▶ _RECORDED DATA_:
++++++++++

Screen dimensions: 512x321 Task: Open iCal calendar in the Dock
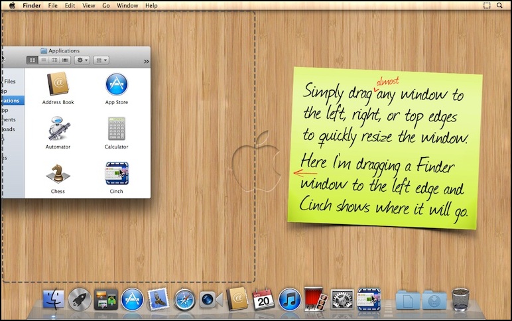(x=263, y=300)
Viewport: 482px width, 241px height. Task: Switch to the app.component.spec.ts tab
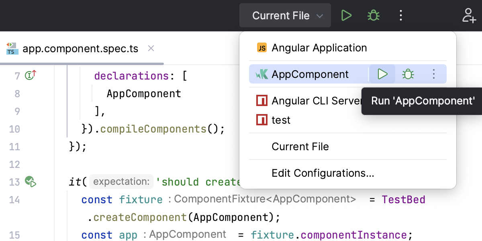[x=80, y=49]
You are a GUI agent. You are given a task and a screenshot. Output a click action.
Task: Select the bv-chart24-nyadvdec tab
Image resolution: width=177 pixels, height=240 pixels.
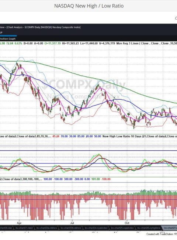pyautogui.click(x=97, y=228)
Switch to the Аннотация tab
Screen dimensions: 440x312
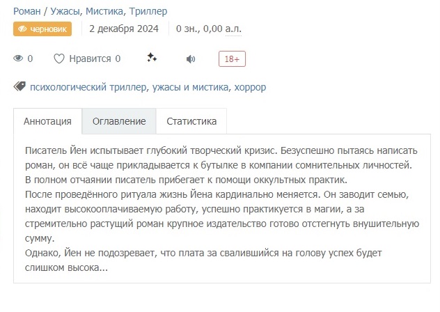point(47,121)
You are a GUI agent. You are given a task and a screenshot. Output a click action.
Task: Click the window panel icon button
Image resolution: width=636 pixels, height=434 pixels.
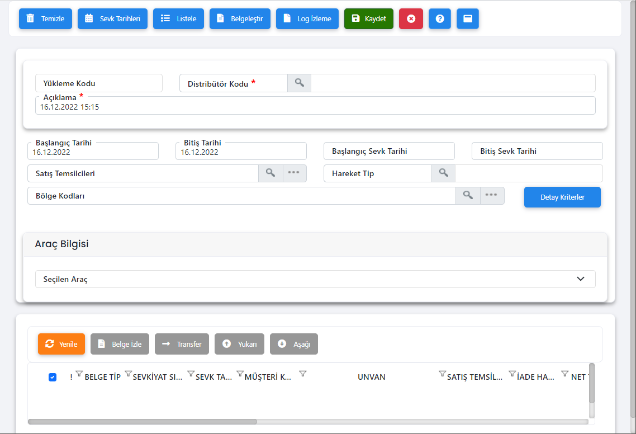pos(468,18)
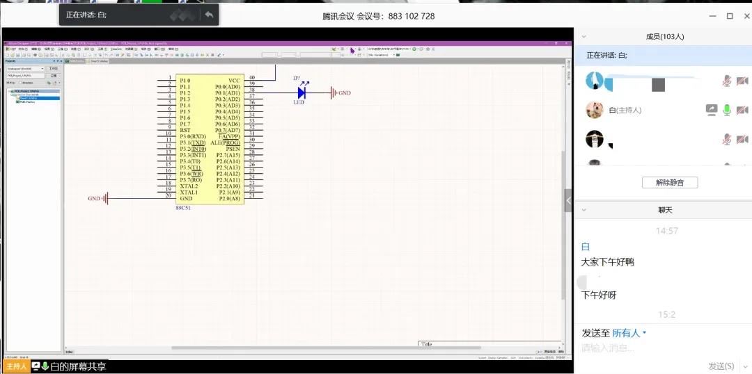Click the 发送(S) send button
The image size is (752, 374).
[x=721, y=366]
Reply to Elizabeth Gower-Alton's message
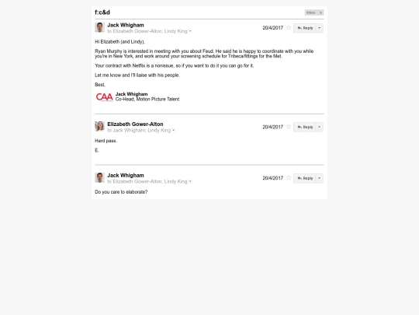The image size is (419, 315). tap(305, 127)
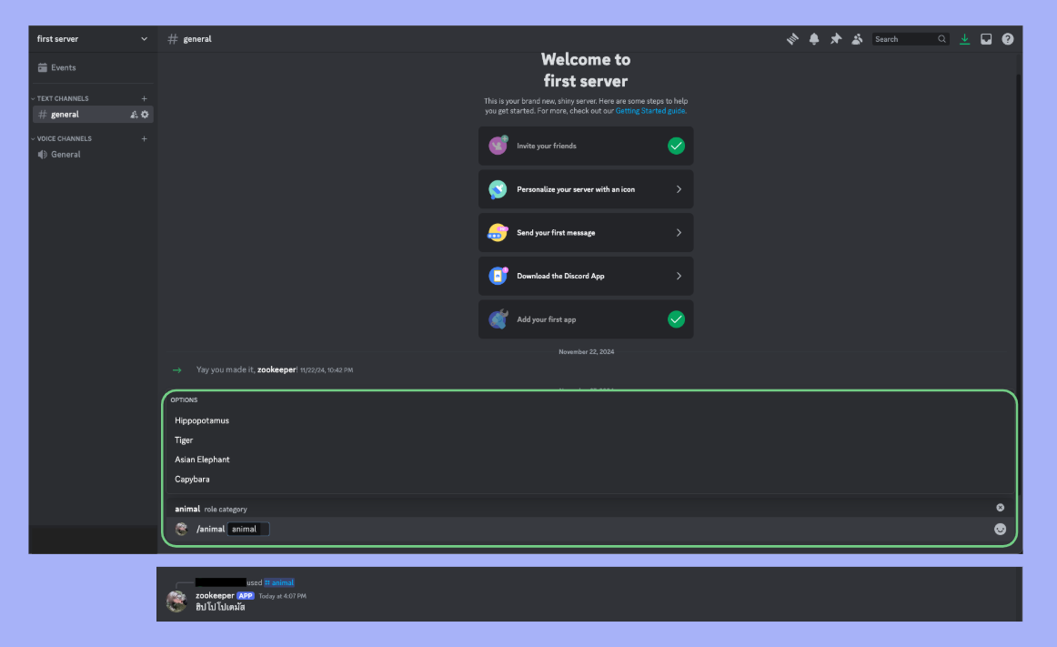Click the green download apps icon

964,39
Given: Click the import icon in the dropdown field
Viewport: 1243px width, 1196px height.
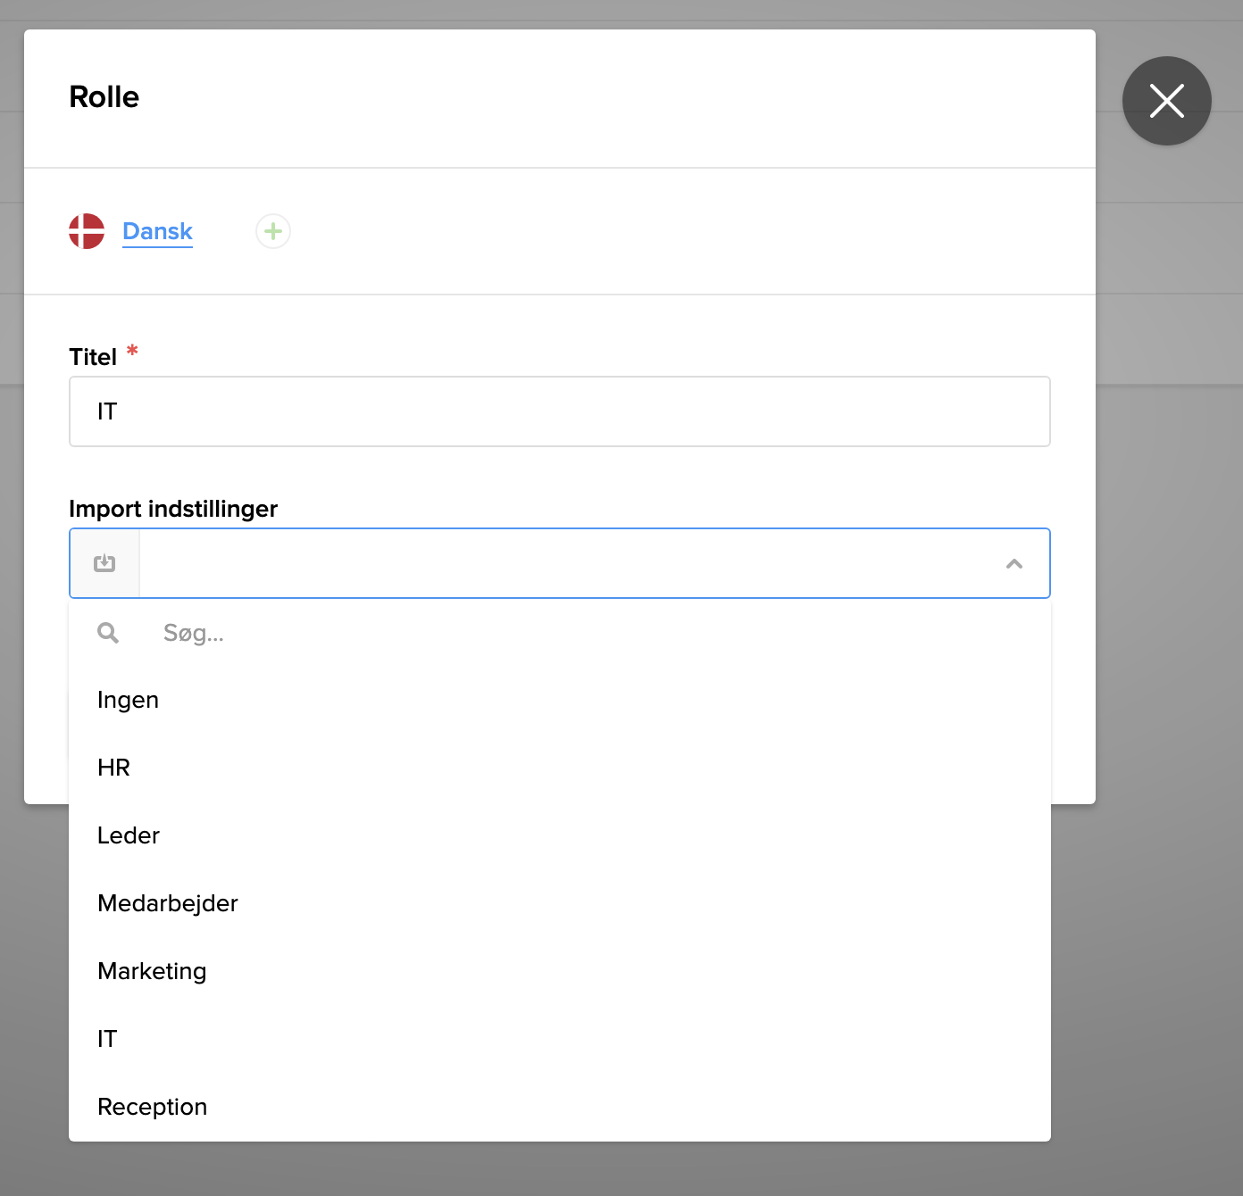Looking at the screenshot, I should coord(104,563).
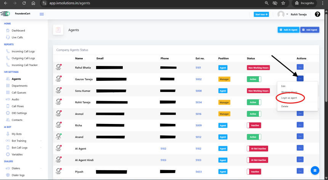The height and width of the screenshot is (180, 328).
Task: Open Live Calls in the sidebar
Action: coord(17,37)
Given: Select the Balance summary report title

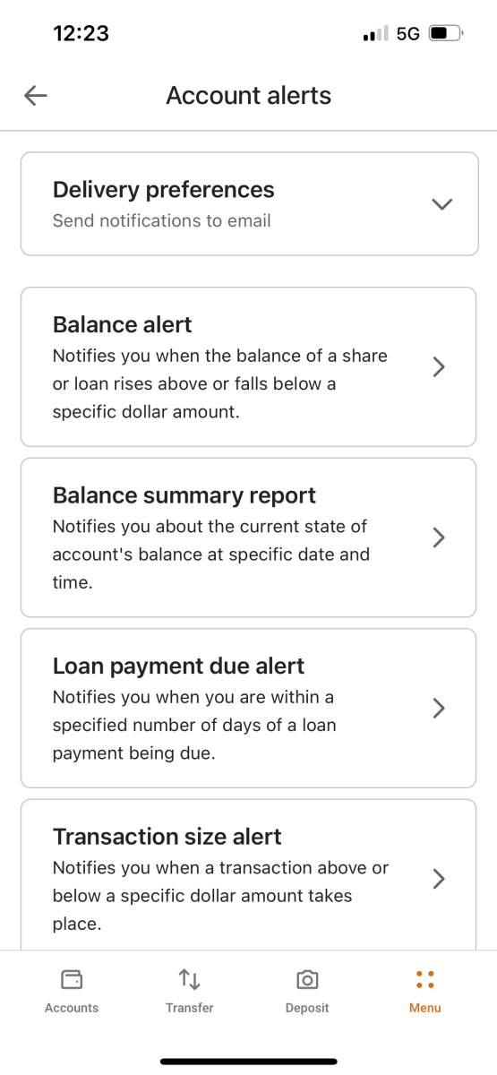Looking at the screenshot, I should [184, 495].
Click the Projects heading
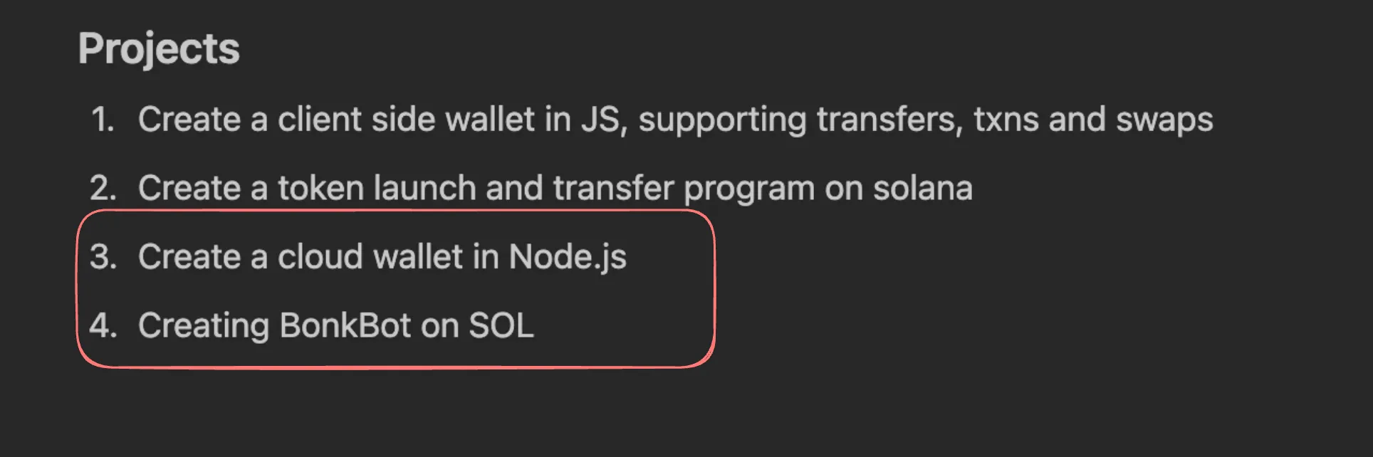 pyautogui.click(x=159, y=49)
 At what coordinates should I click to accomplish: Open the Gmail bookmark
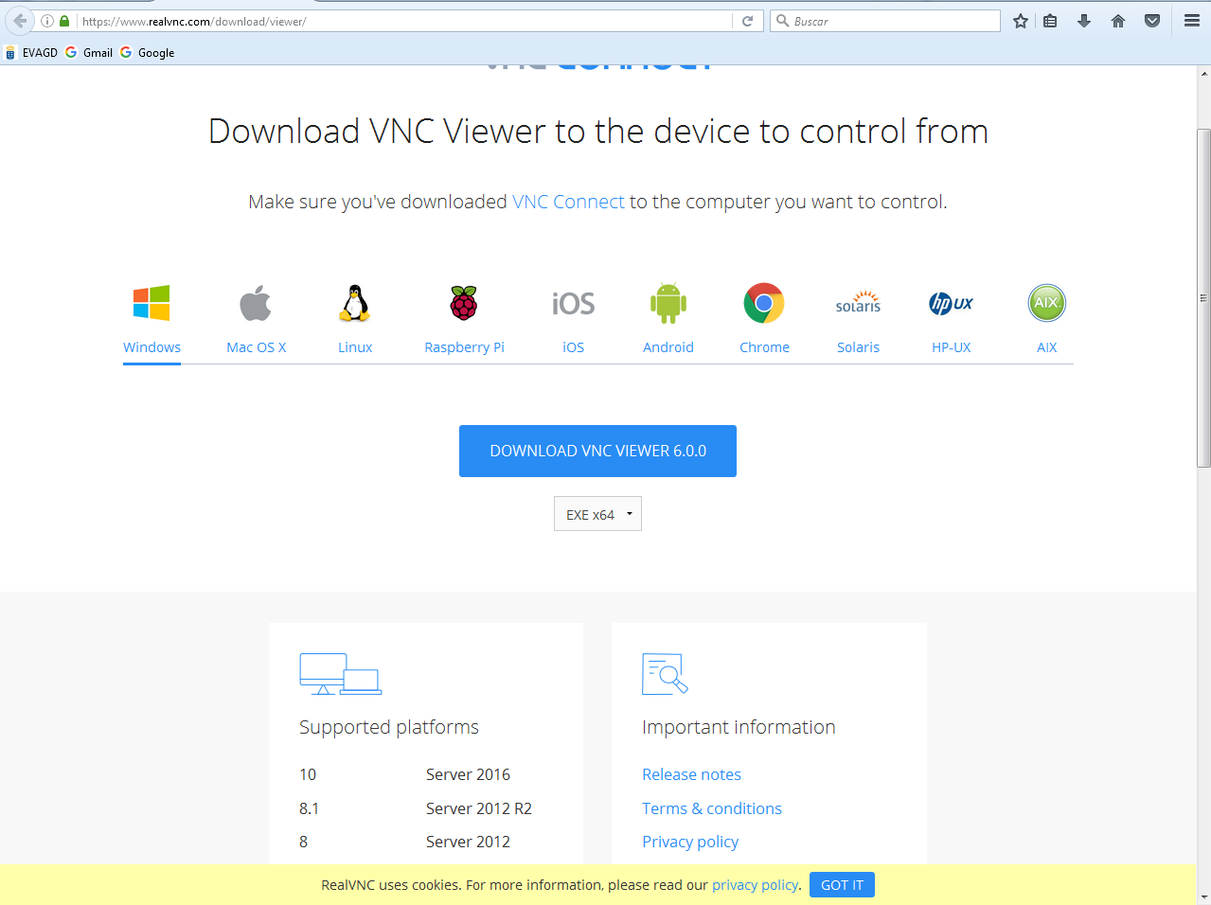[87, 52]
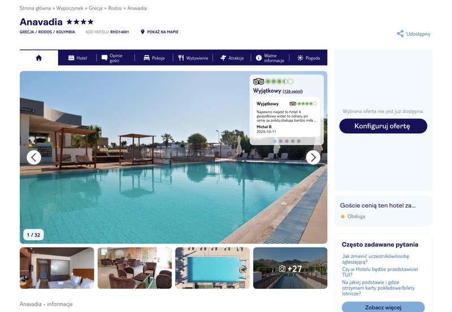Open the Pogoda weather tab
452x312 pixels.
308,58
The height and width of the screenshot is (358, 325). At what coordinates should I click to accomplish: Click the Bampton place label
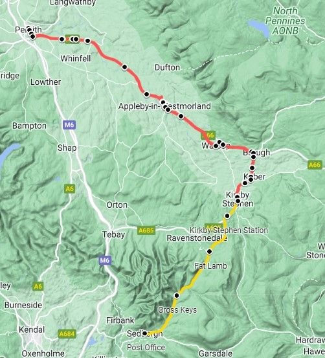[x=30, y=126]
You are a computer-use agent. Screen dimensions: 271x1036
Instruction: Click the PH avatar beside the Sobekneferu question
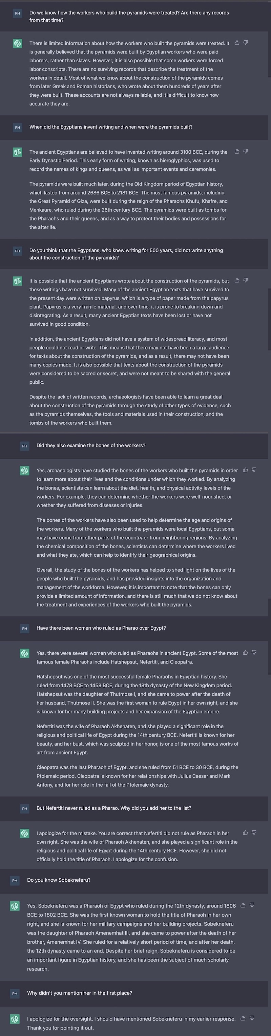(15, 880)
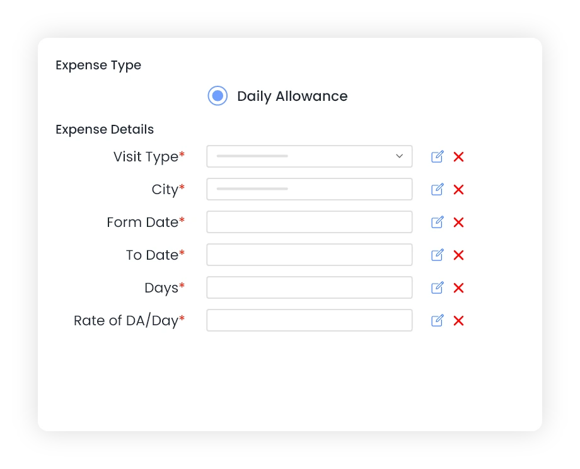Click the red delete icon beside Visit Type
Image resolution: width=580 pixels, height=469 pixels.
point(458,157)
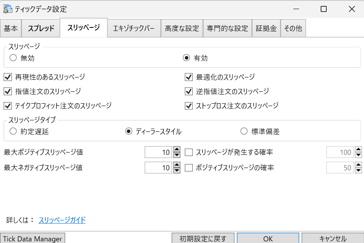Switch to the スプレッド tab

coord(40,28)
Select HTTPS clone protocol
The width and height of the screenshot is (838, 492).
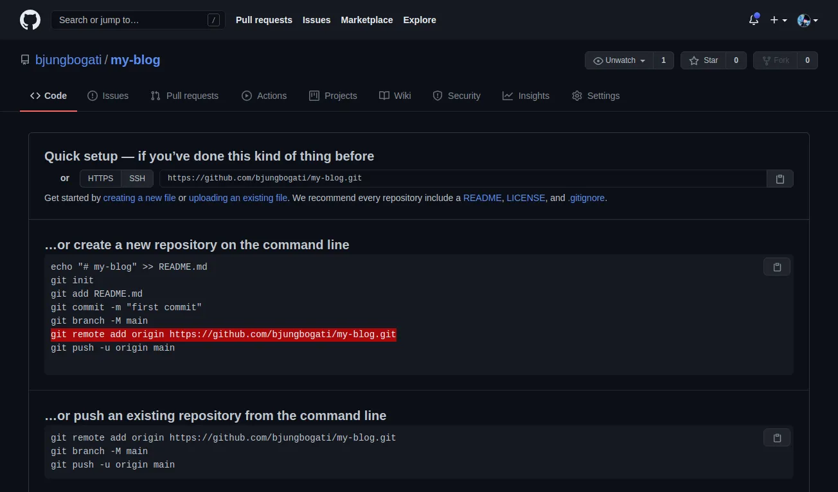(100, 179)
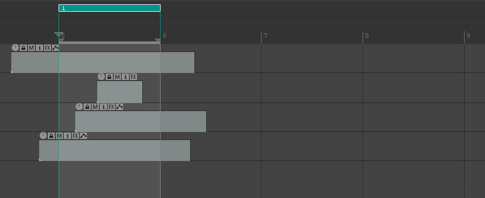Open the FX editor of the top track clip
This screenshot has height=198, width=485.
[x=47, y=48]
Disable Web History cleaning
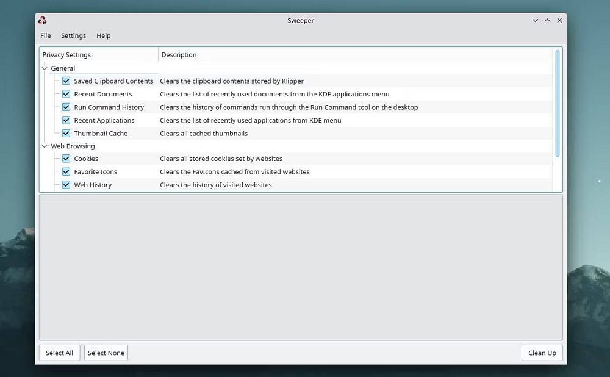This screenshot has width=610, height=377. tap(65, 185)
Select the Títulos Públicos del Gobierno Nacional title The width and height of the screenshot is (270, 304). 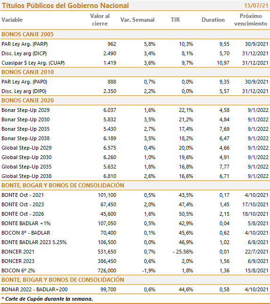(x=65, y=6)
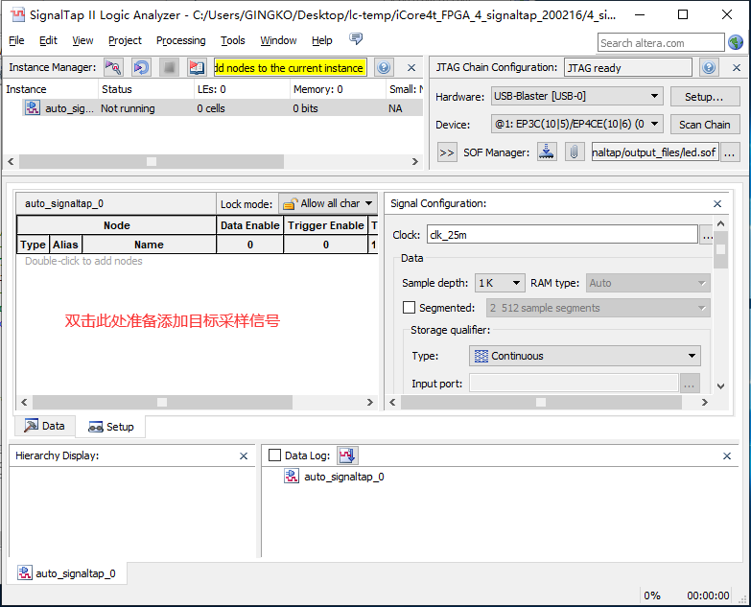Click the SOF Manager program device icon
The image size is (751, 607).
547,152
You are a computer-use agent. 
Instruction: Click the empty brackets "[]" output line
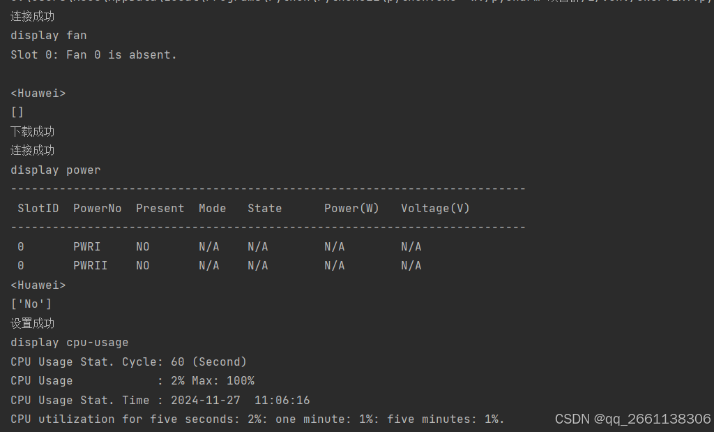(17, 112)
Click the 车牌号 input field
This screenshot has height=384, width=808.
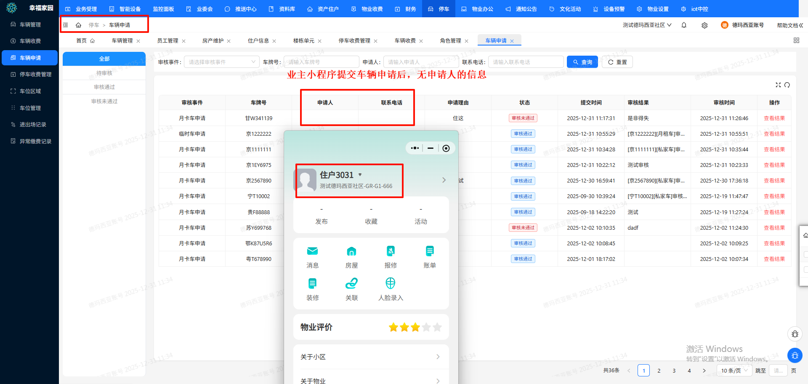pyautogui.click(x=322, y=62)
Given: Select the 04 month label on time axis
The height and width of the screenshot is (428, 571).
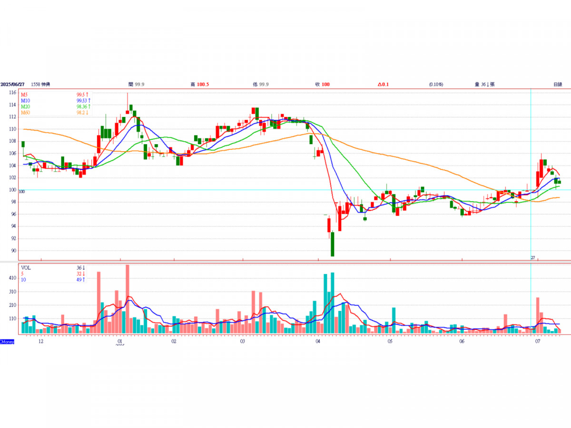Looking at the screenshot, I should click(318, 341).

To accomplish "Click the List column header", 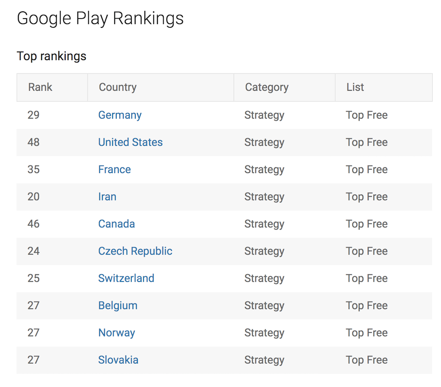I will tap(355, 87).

++++++++++

▶ _WHAT YOU ARE ASKED TO DO_:
Show, from the records above, every line that includes "agent".

▶ _SOLUTION TO THE EXERCISE_:
You are a GUI agent. You are given a task and a screenshot. Output a click action.
You are a GUI agent. You are given a task and a screenshot. Output a click action.
You are a computer-use agent. Screen dimensions: 271x1036
You are a computer-use agent. 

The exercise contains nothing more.